FIG. 3 illustrates a detail which includes the vertical float 262, a pivot arm 263, a pivot pin 261 and the vertical float valve 260. With the vertical float 262 being substantially vertical, the vertical float valve 260 is closed to prevent media from being discharged. The vertical float 262 hangs in inverted free state which allows the vertical float valve 260 to open quicker which in turn allows the media to reach the pump screen 174 more quickly. Additionally, the position of the vertical float 260 and the vertical float valve 260 allows the maintenance individual to have easier access in order to replace leaking seals without removing the vertical float valve 260.

The pump input 164 transports the fluid from the pump line 170 to the interior of the disinfectant housing 180. The up-and-down routing of tubing causes the media to seek its own level before entering the disinfectant control valve 259. This shortens the amount of time required to prime the system. FIG. 3 illustrates that the vertical float 262 requires less pump media to push or raise the vertical float 262. The total weight of the vertical float 262 is on the pivot arm 263 eliminating the weight from the pivot pin 261.

FIG. 4 illustrates a pump output line 166 which outputs the fluid, the media, and the disinfectant to the screen 174 of the pump and the weep hole 168. FIG. 4 additionally illustrates the vertical float 262 which has been moved to a non-vertical position and the float valve 260 which is opened to allow media to enter the disinfectant housing 180.

FIG. 5 illustrates a modification to the disinfectant passage 256 in which a sensor 530 is placed within the disinfectant passage 256 to sense if the disinfectant fluid has been interrupted in its flow from the disinfectant source to the disinfectant passage 256. The sensor 530 is connected by a sensor wire 532 to a sensor alarm 534 to alert the user that disinfectant fluid is no longer flowing within the disinfectant passage 256.

FIG. 6 illustrates the disinfecting control valve 259 position between the disinfectant mixer 150 and the disinfectant input port 154. The disinfecting control valve 259 includes a selector 602 which selects the amount of disinfectant fluid to be input to the disinfectant mixer 150, the selector 602 can select ‘off’ which allows no disinfectant fluid to flow.

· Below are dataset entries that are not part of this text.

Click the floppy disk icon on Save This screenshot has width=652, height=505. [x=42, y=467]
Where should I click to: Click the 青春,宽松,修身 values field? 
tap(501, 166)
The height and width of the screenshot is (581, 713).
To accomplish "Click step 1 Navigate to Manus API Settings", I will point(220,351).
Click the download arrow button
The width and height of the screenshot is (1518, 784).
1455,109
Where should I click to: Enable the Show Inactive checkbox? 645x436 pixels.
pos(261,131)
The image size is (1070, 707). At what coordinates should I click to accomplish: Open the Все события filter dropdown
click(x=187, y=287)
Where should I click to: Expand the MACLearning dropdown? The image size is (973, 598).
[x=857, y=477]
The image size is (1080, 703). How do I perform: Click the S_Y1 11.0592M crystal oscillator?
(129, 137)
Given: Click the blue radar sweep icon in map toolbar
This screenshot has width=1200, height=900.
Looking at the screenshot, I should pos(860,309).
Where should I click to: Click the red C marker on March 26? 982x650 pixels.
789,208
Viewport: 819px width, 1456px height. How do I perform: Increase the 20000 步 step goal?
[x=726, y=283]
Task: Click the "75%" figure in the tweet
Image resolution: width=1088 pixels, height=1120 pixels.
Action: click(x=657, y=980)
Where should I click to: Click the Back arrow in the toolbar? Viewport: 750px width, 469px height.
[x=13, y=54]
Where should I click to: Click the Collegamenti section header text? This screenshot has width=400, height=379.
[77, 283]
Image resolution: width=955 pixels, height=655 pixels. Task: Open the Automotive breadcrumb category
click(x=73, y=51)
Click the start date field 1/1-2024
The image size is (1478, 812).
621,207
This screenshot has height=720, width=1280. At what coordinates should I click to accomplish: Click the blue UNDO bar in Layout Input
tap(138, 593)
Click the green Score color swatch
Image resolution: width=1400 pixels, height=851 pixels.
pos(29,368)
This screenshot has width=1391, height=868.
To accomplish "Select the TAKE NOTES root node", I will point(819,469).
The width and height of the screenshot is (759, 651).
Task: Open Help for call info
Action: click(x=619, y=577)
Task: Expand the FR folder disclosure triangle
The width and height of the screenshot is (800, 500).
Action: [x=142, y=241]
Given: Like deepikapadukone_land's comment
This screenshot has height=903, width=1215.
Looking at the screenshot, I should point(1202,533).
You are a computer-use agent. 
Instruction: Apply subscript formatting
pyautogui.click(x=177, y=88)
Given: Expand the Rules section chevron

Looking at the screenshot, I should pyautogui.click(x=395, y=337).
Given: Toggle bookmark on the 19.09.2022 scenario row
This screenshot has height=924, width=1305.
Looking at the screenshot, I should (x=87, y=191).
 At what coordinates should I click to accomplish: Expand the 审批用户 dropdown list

The selector 602 allows the user to control the amount of disinfectant fluid flowing to the disinfectant mixture 150. The selector 602 points to various indicia such as 1, 2, 3 . . . N where a guide can be used by the user to show how much disinfectant fluid is flowing when a particular number is selected. FIG. 7 illustrates an alternate selector.

While the invention is susceptible to various modifications and alternative forms, specific embodiments thereof have been shown by way of example in the drawings and are herein described in detail. It should be understood, however, that the description herein of specific embodiments is not intended to limit the invention to the particular forms disclosed.